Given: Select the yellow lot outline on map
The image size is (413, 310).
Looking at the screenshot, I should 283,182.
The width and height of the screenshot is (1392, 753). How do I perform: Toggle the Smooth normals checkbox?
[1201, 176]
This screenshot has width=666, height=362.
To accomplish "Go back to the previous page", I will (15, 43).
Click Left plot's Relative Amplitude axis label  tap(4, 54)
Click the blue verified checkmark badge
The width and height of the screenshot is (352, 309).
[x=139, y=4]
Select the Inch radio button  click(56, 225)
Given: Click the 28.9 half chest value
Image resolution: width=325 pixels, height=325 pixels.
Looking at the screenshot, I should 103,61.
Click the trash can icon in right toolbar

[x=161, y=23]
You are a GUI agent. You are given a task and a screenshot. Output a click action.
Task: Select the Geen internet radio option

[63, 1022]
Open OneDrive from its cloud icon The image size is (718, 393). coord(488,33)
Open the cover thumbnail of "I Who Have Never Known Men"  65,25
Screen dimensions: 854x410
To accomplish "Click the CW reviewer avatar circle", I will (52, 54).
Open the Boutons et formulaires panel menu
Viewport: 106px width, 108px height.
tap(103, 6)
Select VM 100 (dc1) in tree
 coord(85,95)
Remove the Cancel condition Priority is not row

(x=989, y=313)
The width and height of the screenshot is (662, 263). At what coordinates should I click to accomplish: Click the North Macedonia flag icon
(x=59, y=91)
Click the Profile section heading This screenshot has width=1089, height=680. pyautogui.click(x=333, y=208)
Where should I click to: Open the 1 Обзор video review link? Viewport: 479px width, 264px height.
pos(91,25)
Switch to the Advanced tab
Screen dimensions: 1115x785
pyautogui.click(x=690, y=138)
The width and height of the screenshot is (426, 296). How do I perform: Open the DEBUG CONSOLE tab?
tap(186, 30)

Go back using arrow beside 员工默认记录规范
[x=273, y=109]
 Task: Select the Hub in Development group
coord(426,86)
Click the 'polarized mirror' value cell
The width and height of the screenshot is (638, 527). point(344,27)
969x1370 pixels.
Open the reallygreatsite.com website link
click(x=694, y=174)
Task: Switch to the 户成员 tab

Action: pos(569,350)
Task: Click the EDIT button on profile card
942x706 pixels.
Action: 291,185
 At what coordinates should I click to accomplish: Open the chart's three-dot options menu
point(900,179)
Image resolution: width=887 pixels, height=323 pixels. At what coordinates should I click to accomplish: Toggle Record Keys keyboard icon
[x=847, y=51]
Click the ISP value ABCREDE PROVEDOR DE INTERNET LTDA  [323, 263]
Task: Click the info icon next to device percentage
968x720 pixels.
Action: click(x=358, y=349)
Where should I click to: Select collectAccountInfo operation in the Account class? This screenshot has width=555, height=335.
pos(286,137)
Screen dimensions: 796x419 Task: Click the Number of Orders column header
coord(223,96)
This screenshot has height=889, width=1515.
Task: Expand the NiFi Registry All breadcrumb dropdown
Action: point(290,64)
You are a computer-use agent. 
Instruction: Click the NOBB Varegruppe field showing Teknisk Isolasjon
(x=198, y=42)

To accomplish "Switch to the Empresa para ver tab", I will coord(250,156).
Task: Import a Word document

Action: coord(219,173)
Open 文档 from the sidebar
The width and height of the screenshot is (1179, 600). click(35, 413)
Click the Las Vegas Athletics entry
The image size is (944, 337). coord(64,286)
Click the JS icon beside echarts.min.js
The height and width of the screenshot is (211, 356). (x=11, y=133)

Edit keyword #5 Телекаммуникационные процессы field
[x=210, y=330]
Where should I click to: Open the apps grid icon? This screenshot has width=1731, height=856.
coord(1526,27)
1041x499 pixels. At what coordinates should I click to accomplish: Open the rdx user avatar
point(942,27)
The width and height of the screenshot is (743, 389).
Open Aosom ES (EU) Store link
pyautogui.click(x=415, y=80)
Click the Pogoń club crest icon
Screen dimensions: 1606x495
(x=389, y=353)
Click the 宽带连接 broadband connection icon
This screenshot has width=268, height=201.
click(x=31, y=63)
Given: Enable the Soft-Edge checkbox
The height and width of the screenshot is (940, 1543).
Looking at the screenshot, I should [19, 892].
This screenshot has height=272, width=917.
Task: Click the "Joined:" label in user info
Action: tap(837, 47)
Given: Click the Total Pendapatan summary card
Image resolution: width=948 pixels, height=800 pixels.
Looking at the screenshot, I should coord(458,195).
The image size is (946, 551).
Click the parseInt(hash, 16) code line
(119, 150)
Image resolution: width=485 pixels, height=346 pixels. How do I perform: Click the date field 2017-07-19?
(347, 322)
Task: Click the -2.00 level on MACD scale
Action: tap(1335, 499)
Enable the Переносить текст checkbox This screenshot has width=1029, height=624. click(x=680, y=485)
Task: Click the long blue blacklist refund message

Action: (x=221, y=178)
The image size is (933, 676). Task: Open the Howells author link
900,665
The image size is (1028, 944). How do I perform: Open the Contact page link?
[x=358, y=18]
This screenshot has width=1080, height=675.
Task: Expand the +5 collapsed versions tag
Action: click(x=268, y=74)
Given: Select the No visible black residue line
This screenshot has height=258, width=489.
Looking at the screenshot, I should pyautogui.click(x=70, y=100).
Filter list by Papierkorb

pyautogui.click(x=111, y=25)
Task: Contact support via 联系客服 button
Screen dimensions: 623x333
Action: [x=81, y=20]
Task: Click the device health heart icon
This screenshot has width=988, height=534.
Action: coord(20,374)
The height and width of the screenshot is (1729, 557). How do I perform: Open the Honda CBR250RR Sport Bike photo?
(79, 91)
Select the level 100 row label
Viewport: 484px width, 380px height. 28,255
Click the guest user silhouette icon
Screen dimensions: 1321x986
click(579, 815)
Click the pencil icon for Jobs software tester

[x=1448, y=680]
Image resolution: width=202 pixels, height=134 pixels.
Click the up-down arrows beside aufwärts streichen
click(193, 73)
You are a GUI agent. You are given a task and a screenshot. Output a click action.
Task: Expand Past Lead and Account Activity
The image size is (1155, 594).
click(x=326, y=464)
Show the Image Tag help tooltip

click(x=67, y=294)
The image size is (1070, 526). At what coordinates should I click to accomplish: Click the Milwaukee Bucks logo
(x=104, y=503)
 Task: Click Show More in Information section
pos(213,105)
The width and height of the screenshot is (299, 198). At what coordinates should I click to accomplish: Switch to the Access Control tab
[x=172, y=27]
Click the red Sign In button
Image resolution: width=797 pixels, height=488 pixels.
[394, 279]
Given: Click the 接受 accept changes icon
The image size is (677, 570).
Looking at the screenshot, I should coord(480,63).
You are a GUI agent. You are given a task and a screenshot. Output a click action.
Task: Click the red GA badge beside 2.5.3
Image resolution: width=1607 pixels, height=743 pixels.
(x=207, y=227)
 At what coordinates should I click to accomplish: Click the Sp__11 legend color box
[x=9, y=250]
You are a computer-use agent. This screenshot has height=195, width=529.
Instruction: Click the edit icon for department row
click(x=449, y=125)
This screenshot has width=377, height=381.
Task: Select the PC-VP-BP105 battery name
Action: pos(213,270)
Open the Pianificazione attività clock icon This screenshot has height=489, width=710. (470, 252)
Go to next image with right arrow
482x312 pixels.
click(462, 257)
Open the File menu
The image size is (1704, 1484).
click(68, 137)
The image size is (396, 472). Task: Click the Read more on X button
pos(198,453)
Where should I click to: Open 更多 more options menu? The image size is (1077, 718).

# Required action:
Copy the lines above exactly. Start with the line containing "Given: Click the Total", end with the line containing "Task: Contact support via 联系客服 button", and include both.

# Solution:
Given: Click the Total Pendapatan summary card
Image resolution: width=948 pixels, height=800 pixels.
Looking at the screenshot, I should coord(458,195).
The image size is (946, 551).
Click the parseInt(hash, 16) code line
(119, 150)
Image resolution: width=485 pixels, height=346 pixels. How do I perform: Click the date field 2017-07-19?
(347, 322)
Task: Click the -2.00 level on MACD scale
Action: tap(1335, 499)
Enable the Переносить текст checkbox This screenshot has width=1029, height=624. click(x=680, y=485)
Task: Click the long blue blacklist refund message

Action: (x=221, y=178)
The image size is (933, 676). Task: Open the Howells author link
900,665
The image size is (1028, 944). How do I perform: Open the Contact page link?
[x=358, y=18]
This screenshot has width=1080, height=675.
Task: Expand the +5 collapsed versions tag
Action: click(x=268, y=74)
Given: Select the No visible black residue line
This screenshot has height=258, width=489.
Looking at the screenshot, I should pyautogui.click(x=70, y=100).
Filter list by Papierkorb

pyautogui.click(x=111, y=25)
Task: Contact support via 联系客服 button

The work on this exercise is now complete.